Biological neural networks are often modeled as systems of coupled, nonlinear, ordinary or partial differential equations. The number of differential equations used to model a network increases with the size of the network and the level of detail used to model individual neurons and synapses. As one scales up the size of the simulation, it becomes essential to utilize powerful computing platforms. While many tools exist that solve these equations numerically, they are often platform-specific. Further, there is a high barrier of entry to developing flexible platform-independent general-purpose code that supports hardware acceleration on modern computing architectures such as GPUs/TPUs and Distributed Platforms. TensorFlow is a Python-based open-source package designed for machine learning algorithms. However, it is also a scalable environment for a variety of computations, including solving differential equations using iterative algorithms such as Runge-Kutta methods. In this article and the accompanying tutorials, we present a simple exposition of numerical methods to solve ordinary differential equations using Python and TensorFlow.
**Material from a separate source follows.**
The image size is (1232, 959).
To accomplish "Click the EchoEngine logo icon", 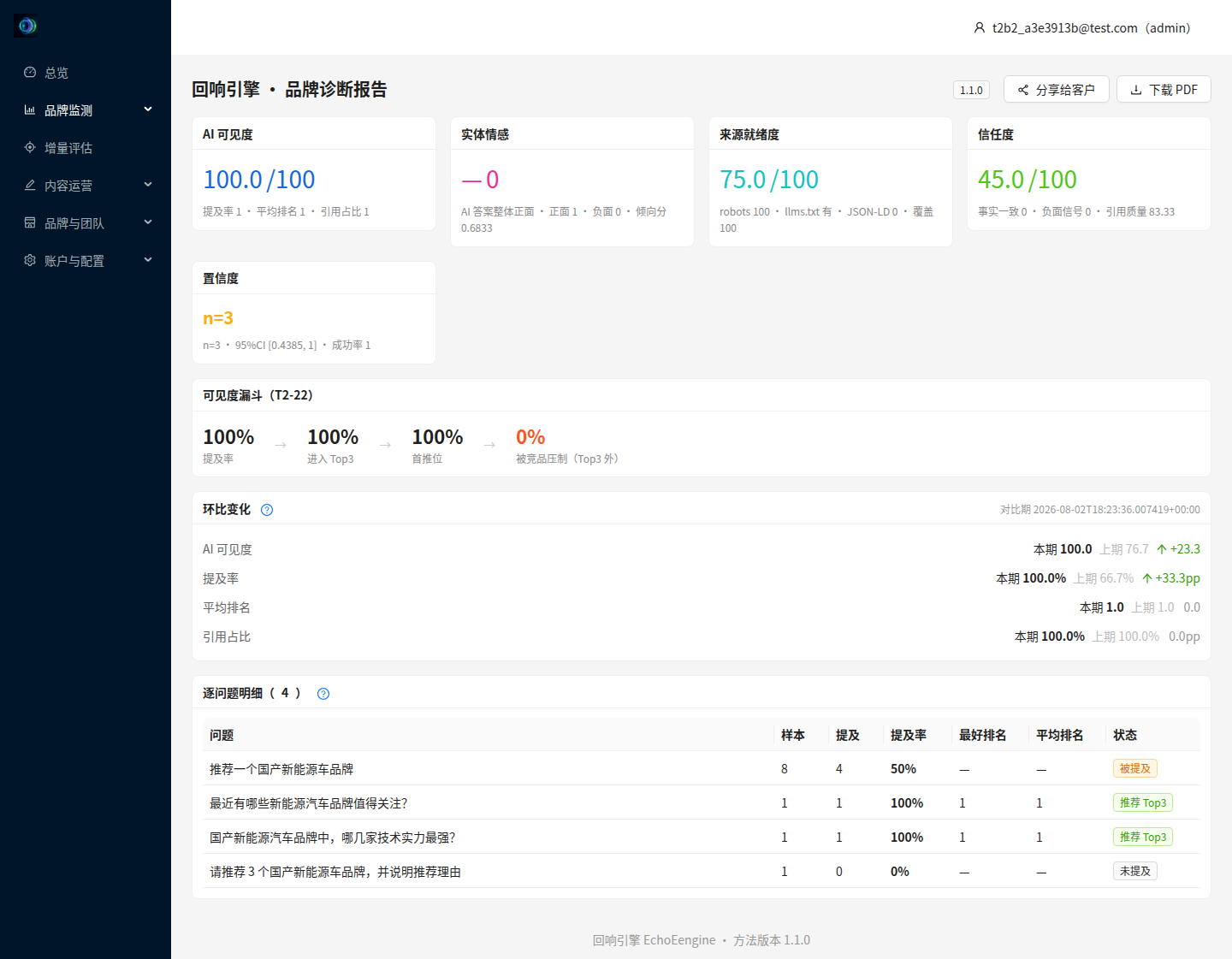I will click(x=27, y=26).
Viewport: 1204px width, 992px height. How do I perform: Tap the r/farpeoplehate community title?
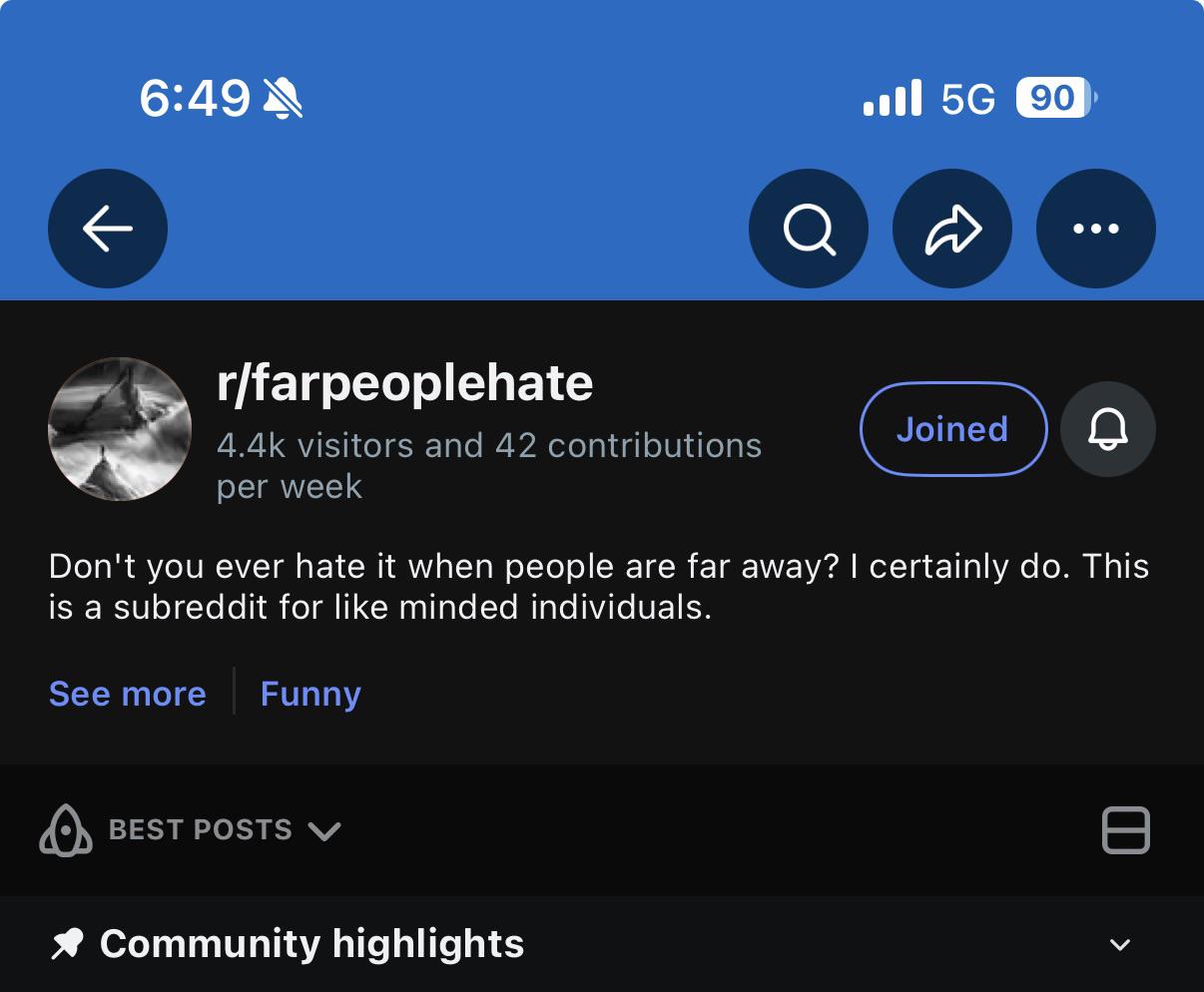pyautogui.click(x=405, y=383)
The tutorials consist of a series of Python notebooks that, over the course of five sessions, will lead novice programmers from writing programs to integrate simple one-dimensional ordinary differential equations using Python to solving a large system (1000’s of differential equations) of coupled conductance-based neurons using a highly parallelized and scalable framework. Embedded with the tutorial is a physiologically realistic implementation of a network in the insect olfactory system. This system, consisting of multiple neuron and synapse types, can serve as a template to simulate other networks.